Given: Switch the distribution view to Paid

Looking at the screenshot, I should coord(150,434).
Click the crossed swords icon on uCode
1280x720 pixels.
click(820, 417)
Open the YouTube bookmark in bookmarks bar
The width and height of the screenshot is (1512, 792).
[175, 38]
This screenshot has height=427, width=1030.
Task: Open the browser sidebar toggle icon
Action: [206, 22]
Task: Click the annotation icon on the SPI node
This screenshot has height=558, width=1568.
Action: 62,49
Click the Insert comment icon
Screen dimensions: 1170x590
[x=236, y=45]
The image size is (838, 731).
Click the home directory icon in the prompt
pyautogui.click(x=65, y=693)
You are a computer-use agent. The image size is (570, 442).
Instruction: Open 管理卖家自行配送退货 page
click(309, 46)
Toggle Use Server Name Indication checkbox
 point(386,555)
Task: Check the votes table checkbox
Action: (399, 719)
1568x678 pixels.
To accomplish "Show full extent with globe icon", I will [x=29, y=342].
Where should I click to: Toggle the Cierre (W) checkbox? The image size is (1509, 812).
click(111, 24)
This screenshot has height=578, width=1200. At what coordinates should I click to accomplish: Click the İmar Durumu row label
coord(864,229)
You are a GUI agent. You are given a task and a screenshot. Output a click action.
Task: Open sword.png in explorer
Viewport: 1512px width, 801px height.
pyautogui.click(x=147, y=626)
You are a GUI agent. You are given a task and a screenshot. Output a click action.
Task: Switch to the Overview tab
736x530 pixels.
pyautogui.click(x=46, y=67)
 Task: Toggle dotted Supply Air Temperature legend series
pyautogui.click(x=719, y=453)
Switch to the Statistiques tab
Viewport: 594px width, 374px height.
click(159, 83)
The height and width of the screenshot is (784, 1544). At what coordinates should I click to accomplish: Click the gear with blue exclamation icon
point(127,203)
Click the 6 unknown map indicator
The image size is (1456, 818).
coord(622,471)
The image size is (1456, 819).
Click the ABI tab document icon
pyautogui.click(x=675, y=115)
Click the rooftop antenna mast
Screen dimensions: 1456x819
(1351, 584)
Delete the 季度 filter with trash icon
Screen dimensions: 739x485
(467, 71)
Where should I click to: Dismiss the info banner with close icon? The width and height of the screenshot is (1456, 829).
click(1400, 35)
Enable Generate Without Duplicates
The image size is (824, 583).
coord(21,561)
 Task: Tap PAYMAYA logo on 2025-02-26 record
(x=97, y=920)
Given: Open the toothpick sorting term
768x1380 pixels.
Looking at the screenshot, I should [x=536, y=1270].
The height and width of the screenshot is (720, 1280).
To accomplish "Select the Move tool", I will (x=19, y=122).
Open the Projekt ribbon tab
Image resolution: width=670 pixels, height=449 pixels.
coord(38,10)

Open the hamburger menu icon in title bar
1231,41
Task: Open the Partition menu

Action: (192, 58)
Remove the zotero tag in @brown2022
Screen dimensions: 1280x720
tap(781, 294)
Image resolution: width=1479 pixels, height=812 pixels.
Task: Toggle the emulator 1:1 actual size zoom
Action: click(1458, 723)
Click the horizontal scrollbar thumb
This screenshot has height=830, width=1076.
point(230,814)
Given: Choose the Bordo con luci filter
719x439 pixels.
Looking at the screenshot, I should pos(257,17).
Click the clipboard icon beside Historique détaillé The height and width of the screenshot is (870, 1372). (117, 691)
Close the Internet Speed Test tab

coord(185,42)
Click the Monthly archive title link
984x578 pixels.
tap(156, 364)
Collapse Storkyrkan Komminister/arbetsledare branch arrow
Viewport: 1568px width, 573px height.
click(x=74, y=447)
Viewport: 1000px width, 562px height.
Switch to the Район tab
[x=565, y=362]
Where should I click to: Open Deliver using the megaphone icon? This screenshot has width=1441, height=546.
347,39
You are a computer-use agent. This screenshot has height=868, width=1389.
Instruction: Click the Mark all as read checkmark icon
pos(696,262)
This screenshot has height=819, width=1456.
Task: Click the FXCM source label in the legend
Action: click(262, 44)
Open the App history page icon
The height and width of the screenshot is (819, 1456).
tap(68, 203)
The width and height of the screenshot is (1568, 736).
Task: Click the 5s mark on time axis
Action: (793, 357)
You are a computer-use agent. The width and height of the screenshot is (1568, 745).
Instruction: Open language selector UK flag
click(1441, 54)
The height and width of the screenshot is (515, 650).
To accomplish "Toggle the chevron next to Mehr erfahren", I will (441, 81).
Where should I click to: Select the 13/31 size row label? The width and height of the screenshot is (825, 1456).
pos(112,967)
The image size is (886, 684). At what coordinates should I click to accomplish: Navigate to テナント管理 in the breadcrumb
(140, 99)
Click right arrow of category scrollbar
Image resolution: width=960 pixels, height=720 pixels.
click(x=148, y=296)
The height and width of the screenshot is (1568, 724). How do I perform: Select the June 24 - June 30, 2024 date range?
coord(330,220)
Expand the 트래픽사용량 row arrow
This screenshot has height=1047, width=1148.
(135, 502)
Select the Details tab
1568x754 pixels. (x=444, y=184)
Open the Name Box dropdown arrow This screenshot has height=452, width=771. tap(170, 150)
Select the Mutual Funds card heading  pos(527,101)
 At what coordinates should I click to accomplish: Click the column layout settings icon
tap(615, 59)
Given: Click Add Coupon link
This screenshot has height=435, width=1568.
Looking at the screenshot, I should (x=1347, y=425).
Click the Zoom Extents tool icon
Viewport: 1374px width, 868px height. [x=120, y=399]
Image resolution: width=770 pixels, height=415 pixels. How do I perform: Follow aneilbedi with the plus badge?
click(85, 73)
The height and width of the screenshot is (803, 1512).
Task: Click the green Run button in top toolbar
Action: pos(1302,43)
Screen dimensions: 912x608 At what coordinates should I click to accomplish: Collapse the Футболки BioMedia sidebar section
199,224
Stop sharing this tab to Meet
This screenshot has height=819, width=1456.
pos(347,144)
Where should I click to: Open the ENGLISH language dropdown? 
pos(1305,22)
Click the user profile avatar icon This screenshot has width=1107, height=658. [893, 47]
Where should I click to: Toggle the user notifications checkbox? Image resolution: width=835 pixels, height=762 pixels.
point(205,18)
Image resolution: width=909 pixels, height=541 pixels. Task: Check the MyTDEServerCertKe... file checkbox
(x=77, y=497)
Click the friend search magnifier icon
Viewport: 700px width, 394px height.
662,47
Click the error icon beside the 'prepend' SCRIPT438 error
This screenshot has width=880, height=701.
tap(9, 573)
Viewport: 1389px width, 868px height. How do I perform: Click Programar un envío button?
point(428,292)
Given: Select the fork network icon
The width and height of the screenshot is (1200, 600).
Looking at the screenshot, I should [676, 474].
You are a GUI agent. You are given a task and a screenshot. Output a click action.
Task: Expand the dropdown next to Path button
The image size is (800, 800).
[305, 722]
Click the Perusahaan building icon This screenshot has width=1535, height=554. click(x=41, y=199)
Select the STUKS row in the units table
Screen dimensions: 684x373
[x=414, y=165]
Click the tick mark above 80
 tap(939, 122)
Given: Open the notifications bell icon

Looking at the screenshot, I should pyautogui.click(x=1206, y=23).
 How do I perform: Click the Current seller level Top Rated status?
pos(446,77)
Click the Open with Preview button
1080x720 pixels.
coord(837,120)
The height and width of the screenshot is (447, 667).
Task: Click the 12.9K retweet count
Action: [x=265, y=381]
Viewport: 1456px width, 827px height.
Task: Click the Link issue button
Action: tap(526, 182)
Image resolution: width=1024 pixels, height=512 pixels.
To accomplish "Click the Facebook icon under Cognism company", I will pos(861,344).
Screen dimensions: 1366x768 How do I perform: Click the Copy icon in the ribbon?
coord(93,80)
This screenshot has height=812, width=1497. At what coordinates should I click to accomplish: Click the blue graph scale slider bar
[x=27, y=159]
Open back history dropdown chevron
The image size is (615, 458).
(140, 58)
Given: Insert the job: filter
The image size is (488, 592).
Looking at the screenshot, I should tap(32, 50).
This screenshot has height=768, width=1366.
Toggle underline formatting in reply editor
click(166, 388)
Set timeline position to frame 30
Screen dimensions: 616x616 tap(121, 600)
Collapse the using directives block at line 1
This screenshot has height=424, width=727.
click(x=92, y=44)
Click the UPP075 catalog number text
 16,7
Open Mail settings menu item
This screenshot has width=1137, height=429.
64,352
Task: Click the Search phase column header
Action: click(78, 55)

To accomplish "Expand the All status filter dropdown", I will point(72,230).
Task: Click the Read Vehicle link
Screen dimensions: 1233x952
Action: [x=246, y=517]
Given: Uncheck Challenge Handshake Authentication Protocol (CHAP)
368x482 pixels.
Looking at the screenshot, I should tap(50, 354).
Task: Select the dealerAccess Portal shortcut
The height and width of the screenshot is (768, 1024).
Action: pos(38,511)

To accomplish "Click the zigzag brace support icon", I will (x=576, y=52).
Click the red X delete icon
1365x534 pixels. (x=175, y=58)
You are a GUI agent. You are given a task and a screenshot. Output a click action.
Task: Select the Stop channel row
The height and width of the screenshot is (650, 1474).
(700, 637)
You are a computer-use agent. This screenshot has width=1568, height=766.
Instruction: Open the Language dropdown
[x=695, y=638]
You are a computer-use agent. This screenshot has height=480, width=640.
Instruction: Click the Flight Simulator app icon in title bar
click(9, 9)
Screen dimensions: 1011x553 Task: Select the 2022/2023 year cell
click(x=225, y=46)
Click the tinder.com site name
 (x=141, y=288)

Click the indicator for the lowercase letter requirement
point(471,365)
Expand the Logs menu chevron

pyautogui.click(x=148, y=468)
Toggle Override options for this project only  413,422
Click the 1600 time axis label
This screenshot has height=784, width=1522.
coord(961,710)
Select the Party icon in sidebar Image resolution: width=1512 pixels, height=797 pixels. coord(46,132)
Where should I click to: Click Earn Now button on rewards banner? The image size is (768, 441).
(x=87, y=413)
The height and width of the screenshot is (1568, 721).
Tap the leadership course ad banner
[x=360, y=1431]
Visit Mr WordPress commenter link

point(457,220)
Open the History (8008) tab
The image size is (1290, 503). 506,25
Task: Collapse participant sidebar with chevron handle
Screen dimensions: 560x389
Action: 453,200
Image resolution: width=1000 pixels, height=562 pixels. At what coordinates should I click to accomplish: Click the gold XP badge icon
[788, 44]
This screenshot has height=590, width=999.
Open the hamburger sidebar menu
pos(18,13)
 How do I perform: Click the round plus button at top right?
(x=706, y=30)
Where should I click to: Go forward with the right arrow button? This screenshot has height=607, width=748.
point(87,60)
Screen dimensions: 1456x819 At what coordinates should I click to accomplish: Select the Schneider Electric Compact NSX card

——————

• O QUE FAZER
Reproduza sem nenhuma alteração as linhas acima, desde a que contém "1568x678 pixels." até a que contém "Action: (192, 58)", incluindo ambas.

• RESULTADO DO EXERCÍCIO
1568x678 pixels.
To accomplish "Show full extent with globe icon", I will [x=29, y=342].
Where should I click to: Toggle the Cierre (W) checkbox? The image size is (1509, 812).
click(111, 24)
This screenshot has height=578, width=1200. At what coordinates should I click to accomplish: Click the İmar Durumu row label
coord(864,229)
You are a GUI agent. You are given a task and a screenshot. Output a click action.
Task: Open sword.png in explorer
Viewport: 1512px width, 801px height.
pyautogui.click(x=147, y=626)
You are a GUI agent. You are given a task and a screenshot. Output a click action.
Task: Switch to the Overview tab
736x530 pixels.
pyautogui.click(x=46, y=67)
 Task: Toggle dotted Supply Air Temperature legend series
pyautogui.click(x=719, y=453)
Switch to the Statistiques tab
Viewport: 594px width, 374px height.
click(159, 83)
The height and width of the screenshot is (784, 1544). At what coordinates should I click to accomplish: Click the gear with blue exclamation icon
point(127,203)
Click the 6 unknown map indicator
The image size is (1456, 818).
coord(622,471)
The image size is (1456, 819).
Click the ABI tab document icon
pyautogui.click(x=675, y=115)
Click the rooftop antenna mast
Screen dimensions: 1456x819
(1351, 584)
Delete the 季度 filter with trash icon
Screen dimensions: 739x485
(467, 71)
Where should I click to: Dismiss the info banner with close icon? The width and height of the screenshot is (1456, 829).
click(1400, 35)
Enable Generate Without Duplicates
The image size is (824, 583).
coord(21,561)
 Task: Tap PAYMAYA logo on 2025-02-26 record
(x=97, y=920)
Given: Open the toothpick sorting term
768x1380 pixels.
Looking at the screenshot, I should [x=536, y=1270].
The height and width of the screenshot is (720, 1280).
To accomplish "Select the Move tool", I will (x=19, y=122).
Open the Projekt ribbon tab
Image resolution: width=670 pixels, height=449 pixels.
coord(38,10)

Open the hamburger menu icon in title bar
1231,41
Task: Open the Partition menu

Action: (192, 58)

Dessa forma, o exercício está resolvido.